Would you copy each line of the records that includes the word "Given"?

Supplied material:

# # #

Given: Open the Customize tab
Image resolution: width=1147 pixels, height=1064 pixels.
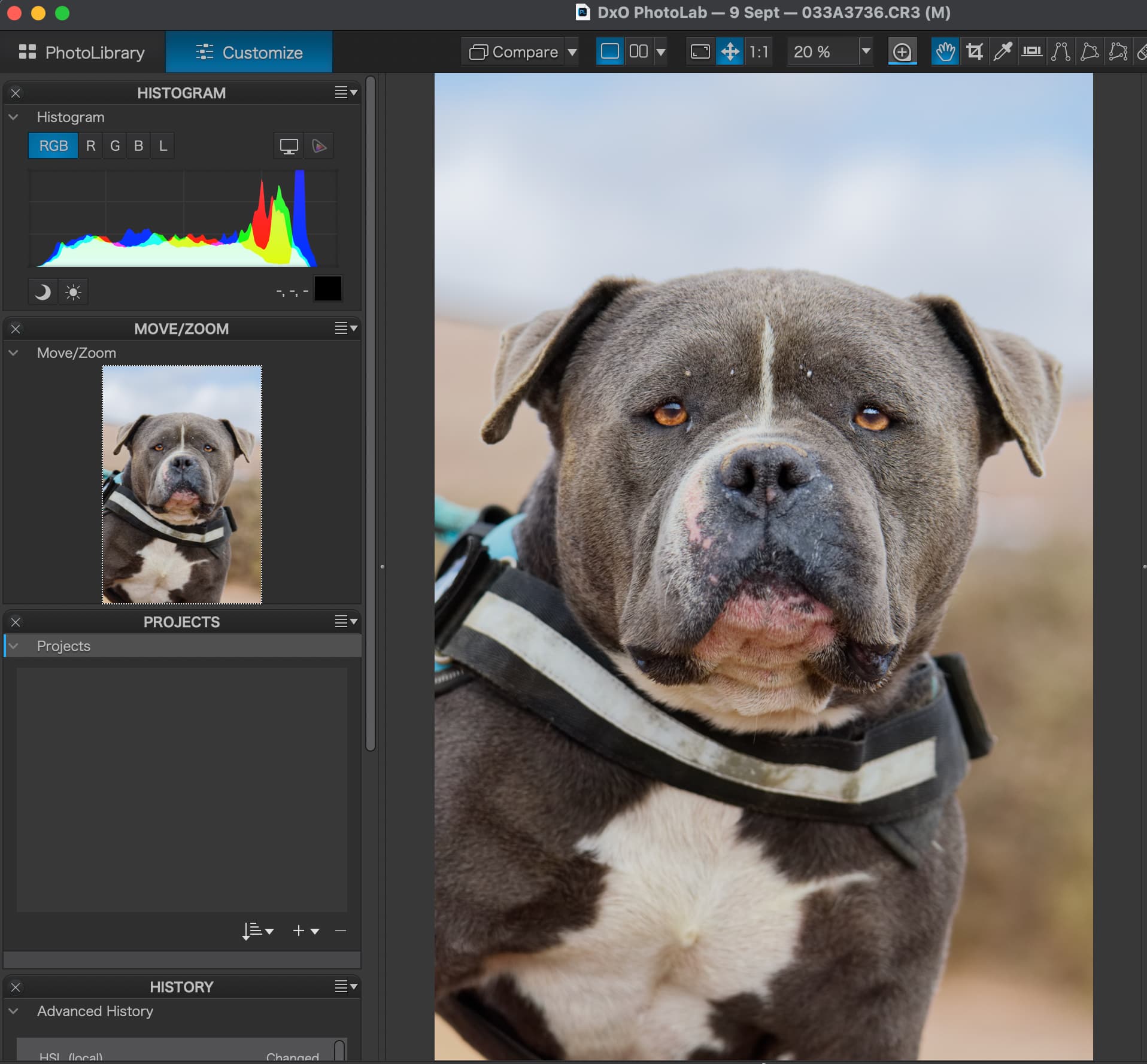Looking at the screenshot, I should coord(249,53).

# # #

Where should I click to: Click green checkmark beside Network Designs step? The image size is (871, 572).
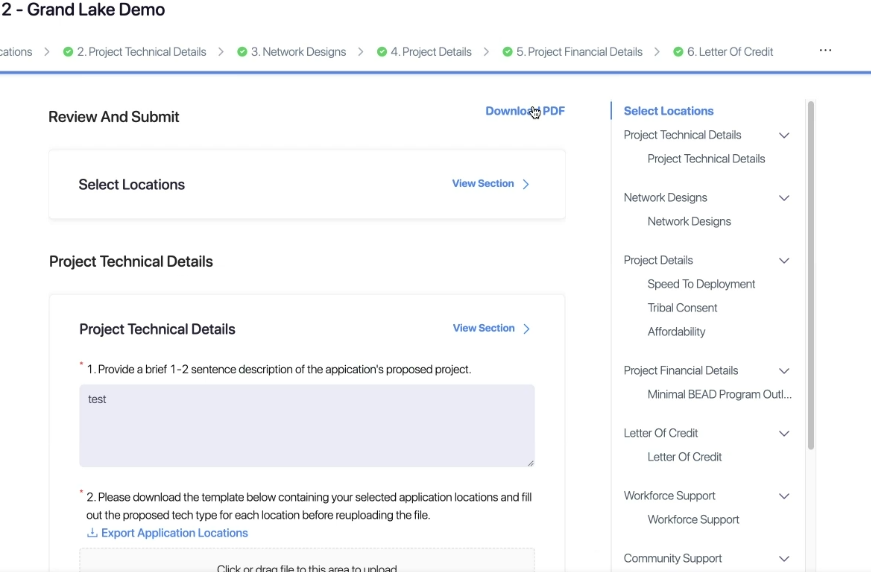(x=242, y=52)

# # #

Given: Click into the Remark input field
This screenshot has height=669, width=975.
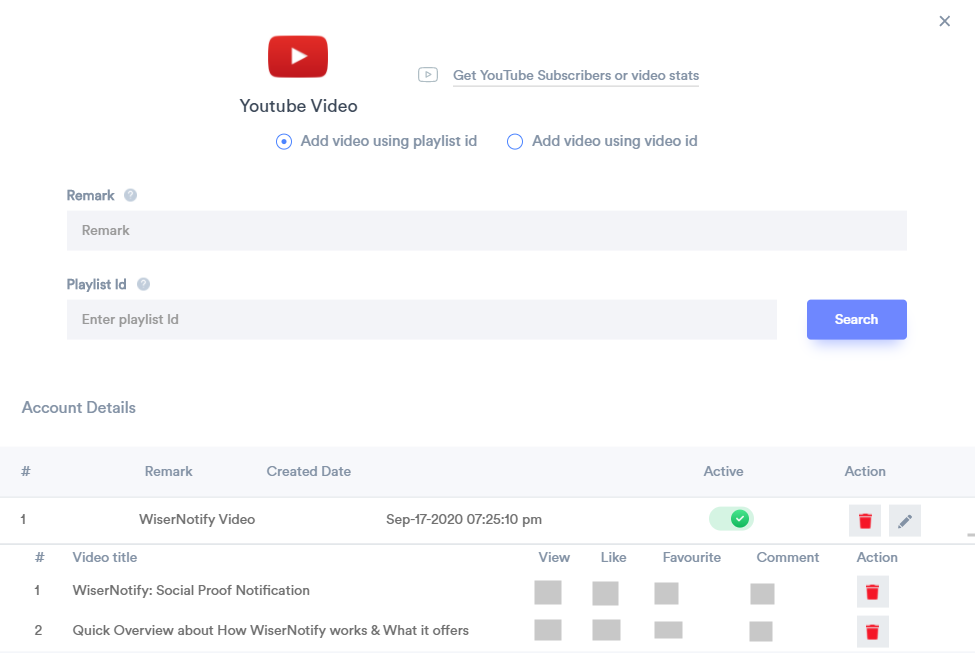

# # #

Solved exercise:
Given: Open the Customize tab
Given: Click into the Remark input field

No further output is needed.